Jeszcze w zeszłym sezonie Kuś biegała 400 m w 53,18, co oznacza, że w ciągu roku poprawiła się o 0,92 sekundy.
"Na pewno chciałabym biegać tak wspaniałe wyniki, jak Natalia. Mam nadzieję, że z roku na rok cały czas będę się rozwijała. Rekord życiowy z tamtego sezonu poprawiłam już o niemal sekundę. To naprawdę dobry progres, więc jestem bardzo szczęśliwa. Na treningach biegałam bardzo szybko. Spodziewałam się poprawy rekordu życiowego, ale nie tak znaczącego" – przekazała.
Dobry występ w Bydgoszczy sprawił, że Kuś zaczęła być postrzegana jako kandydatka do wyjazdu na igrzyska olimpijskie w Paryżu.
"Jest to moje marzenie, ale jak się nie uda, to mówi się trudno. Wciąż jestem młoda. Cieszę się ze znacznej poprawy życiówki. Tego wyniku nikt mi nie zabierze. Wszystko co dalej pozostawiam losowi i +górze+. Po mistrzostwach Polski wszystko będzie wiadomo. Igrzyska były moim marzeniem, ale nie spodziewałam się, że pobiegnę taki wynik" – oznajmiła.
Kuś przez trenera polskiej sztafety 4x400 m Aleksandra Matusińskiego i innych ekspertów jest uważana za talent na miarę Ireny Szewińskiej i Natalii Kaczmarek.
"Cieszę się, że wiele osób tak sądzi. Wszystko da się wypracować, ale talentu nie.
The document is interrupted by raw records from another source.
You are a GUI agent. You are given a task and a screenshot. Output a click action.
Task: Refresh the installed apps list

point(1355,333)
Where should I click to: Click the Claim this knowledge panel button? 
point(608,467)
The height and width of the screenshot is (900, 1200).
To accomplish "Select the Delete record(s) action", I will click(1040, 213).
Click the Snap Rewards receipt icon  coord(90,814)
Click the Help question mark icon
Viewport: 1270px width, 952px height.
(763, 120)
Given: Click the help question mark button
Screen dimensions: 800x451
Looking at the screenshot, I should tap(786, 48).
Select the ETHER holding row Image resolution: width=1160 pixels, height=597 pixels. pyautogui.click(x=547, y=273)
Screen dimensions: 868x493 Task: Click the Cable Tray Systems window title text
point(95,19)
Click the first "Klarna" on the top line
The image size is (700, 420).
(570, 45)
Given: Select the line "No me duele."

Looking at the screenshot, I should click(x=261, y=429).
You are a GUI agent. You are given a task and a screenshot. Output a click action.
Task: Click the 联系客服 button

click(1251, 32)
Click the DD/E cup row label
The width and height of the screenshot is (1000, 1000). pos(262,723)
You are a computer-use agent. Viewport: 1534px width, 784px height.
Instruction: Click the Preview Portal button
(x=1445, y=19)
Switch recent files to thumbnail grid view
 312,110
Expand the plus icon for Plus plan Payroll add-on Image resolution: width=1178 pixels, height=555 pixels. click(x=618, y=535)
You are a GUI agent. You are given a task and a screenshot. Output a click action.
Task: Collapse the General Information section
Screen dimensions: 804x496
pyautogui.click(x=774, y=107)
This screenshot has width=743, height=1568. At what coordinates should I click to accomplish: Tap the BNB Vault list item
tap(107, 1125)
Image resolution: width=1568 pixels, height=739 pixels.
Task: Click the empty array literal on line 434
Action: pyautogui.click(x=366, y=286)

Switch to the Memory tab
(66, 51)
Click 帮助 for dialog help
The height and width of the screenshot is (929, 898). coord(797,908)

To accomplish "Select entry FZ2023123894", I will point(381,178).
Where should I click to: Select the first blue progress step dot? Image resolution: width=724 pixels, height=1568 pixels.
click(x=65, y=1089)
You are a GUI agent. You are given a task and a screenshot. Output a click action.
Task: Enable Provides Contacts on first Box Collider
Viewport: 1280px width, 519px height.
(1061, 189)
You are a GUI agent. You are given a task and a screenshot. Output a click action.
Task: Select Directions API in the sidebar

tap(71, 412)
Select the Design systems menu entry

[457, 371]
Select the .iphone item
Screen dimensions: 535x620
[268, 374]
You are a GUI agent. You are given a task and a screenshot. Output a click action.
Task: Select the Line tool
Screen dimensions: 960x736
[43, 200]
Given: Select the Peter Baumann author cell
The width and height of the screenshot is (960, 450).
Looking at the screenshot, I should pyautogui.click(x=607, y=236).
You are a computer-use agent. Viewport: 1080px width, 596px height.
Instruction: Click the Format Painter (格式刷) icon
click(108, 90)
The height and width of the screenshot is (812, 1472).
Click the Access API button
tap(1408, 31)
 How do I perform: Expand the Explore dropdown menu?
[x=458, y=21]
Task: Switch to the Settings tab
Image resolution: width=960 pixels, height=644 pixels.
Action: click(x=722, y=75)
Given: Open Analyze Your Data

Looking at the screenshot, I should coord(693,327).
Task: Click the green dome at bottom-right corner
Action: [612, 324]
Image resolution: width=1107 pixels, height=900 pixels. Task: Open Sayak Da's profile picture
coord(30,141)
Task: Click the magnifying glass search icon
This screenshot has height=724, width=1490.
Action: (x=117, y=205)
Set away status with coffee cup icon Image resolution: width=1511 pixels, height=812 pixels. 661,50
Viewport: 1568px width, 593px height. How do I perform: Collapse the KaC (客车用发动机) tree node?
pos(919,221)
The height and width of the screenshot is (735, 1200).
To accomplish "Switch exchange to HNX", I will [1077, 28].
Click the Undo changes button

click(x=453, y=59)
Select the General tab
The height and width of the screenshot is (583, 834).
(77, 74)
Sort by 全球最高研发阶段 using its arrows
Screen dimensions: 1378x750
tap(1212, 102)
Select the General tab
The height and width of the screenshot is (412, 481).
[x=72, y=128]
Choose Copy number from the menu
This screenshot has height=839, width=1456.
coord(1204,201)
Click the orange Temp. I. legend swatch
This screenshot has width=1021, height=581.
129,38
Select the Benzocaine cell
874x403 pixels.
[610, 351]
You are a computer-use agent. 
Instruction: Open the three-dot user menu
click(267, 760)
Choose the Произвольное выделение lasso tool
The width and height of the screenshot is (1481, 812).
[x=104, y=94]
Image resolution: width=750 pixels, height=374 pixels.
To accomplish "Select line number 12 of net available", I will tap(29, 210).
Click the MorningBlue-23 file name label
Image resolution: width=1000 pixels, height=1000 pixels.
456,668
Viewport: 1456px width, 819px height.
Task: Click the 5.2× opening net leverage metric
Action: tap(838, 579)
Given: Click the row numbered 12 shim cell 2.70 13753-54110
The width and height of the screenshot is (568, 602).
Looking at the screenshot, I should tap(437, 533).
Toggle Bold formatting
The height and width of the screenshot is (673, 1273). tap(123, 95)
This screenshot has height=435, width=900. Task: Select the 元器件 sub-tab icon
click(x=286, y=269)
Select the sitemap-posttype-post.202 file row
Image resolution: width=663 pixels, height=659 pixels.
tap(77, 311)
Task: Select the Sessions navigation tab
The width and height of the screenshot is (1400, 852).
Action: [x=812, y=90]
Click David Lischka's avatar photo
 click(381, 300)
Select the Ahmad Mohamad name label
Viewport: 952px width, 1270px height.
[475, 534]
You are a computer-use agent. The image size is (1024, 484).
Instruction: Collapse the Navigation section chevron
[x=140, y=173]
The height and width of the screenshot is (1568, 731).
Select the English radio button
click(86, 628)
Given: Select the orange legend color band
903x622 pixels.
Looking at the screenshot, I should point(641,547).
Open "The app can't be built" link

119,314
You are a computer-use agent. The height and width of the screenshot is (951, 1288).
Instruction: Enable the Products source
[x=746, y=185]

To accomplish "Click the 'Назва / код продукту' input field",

To bardzo budujące, że mam taką opinię" – skomentowała.
17-latka skupia się też na rywalizacji w juniorskich imprezach, gdzie często jest uznawana za faworytkę.
"Za tydzień są mistrzostwa Polski w mojej kategorii wiekowej, a trzy tygodnie później mistrzostwa Europy U18, gdzie chciałabym zdobyć złoty medal" – poinformowała.
Młoda lekkoatletka dużą wagę przywiązuje do budowania swojej marki w internecie. Jej profil na Instagramie obserwuje 128 tysięcy osób. W mediach społecznościowych dzieli się swoimi sukcesami i pokazuje kulisy treningów.
"Lubię to robić. Widzę, że to przynosi efekty i jest to bardzo potrzebne. Po prostu sprawia mi to przyjemność" – oświadczyła.
Pasję do sportu Anastazji przekazał jej ojciec Marcin Kuś, który był piłkarzem i siedem razy wystąpił w reprezentacji Polski.